#### Source passage
There was a time in my life I absolutely hated surprises, particularly ones that put me at the center of attention. I am not proud of the fact that I once walked out on a surprise party that was thrown for me. I have grown up a bit since then.
However, when an individual is hospitalized and later finds out that some of the doctors who provided treatment during the hospital stay are not covered because they are not in the network; that is not a fun surprise.
When an individual starts receiving all the bills and insurance company explanations of benefits (EOB) following a hospital stay, they are often overwhelmed. There are bills from providers that they never remembered seeing, let alone asking if they were PPO providers.
This happened most often in an Emergency Room (ER) encounter. If it is truly an emergency, there is likely some stress around the event. So the patient and family are proud of the fact that they remembered to choose a network hospital as they were speeding to the ER.
The first shock they will have is when they realize that the ER bill will likely be in the thousands of dollars. They may have waited hours to see a doctor, then longer for the tests. But actual time with the doctor is often rather short.
One of my favorite stories is from a client who took his son to the ER for stitches after the young man had sliced his hand with a knife. His wife had insisted they need to go to the ER.

#### Actions to take
[1] Transcribe everything from "When an individual starts" down to "often rather short." in the passage on surprise medical bills.
[2] According to the passage on surprise medical bills, why are some of the doctors who treated a patient during a hospital stay not covered?
[3] Write the next part of the passage on surprise medical bills, picking up after its last sentence.

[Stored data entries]
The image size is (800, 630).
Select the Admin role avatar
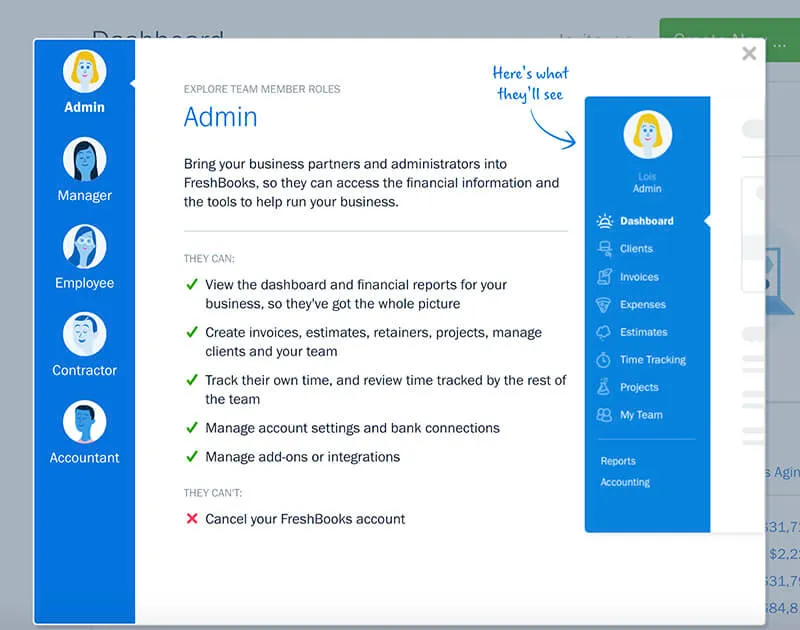coord(84,72)
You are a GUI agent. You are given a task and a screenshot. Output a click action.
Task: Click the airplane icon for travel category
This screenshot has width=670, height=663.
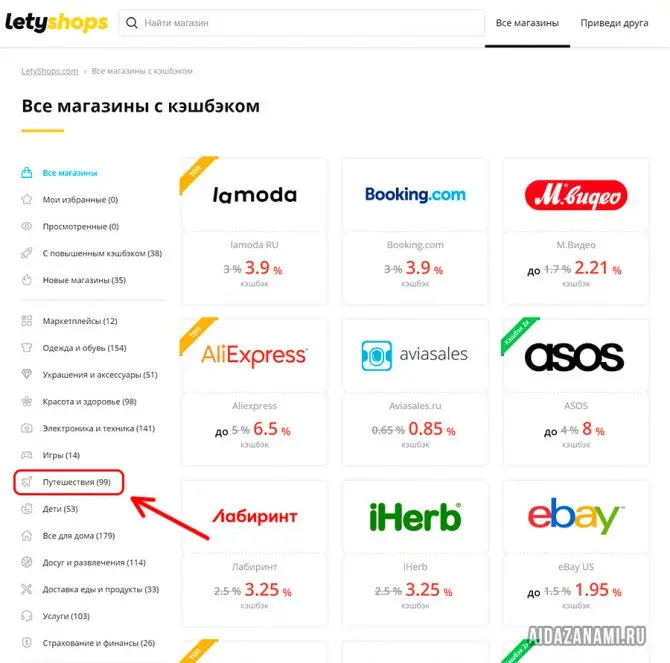pos(26,482)
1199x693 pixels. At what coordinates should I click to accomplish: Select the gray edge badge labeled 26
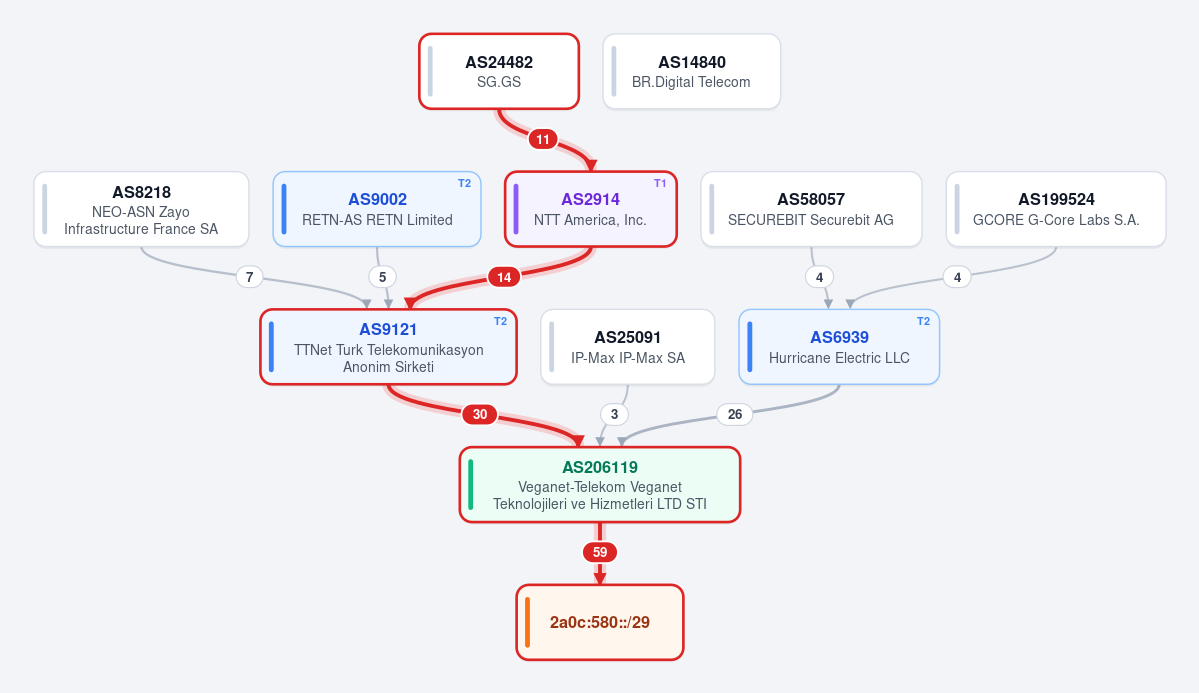coord(735,414)
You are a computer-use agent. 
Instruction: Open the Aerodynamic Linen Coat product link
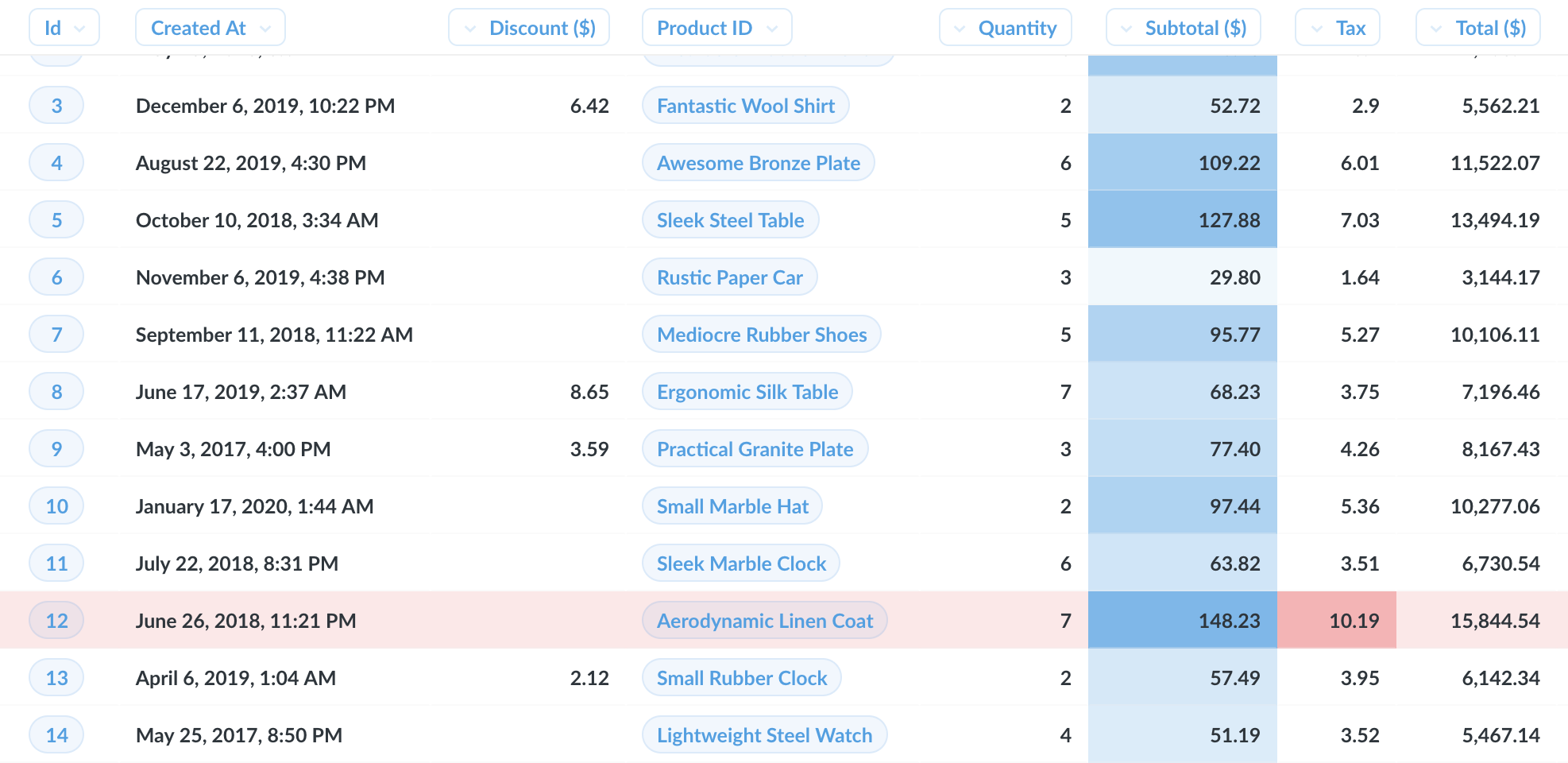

#### Exercise responses
[1]
When an individual starts receiving all the bills and insurance company explanations of benefits (EOB) following a hospital stay, they are often overwhelmed. There are bills from providers that they never remembered seeing, let alone asking if they were PPO providers.
This happened most often in an Emergency Room (ER) encounter. If it is truly an emergency, there is likely some stress around the event. So the patient and family are proud of the fact that they remembered to choose a network hospital as they were speeding to the ER.
The first shock they will have is when they realize that the ER bill will likely be in the thousands of dollars. They may have waited hours to see a doctor, then longer for the tests. But actual time with the doctor is often rather short.

[2] Those doctors are not covered because they are not in the network. The patient often learns this only after the hospital stay, when the bills and explanations of benefits arrive.

[3]
When they received the $3500 ER bill, he went a little bit crazy. This man is accustomed to suturing his livestock and tending to all manner of little emergencies on the job, as he is a fireman as well. He simply could not grasp the concept of charging so much for so what her perceived to be so little. He swore next time he would suture any wounds himself! Fortunately for him the physician was “preferred provider” in his plan’s network! Emergency room physicians’ charges have been some of the biggest issues with this type of problem.
As stated in Legislative Counsel Digest regarding this bill: Existing law requires a health care service plan to reimburse providers for emergency services and care provided to its enrollees, until the care results in stabilization of the enrollee. Existing law prohibits a health care service plan from requiring a provider to obtain authorization prior to the provision of emergency services and care necessary to stabilize the enrollee’s emergency medical care, as specified.
It’s critical to understand the Emergency room is typically staffed and equipped to handle advanced trauma, so they charge accordingly. We advise our clients to avoid the ER if at all possible.
But back to our inpatient stay. Let’s first assume this is not an emergency stay. You have done your homework. Your hospital and surgeon are both PPO providers. But, you get a bill from the anesthesiologist and find out s/he is not a network member. You never even thought about checking that out. You are not alone.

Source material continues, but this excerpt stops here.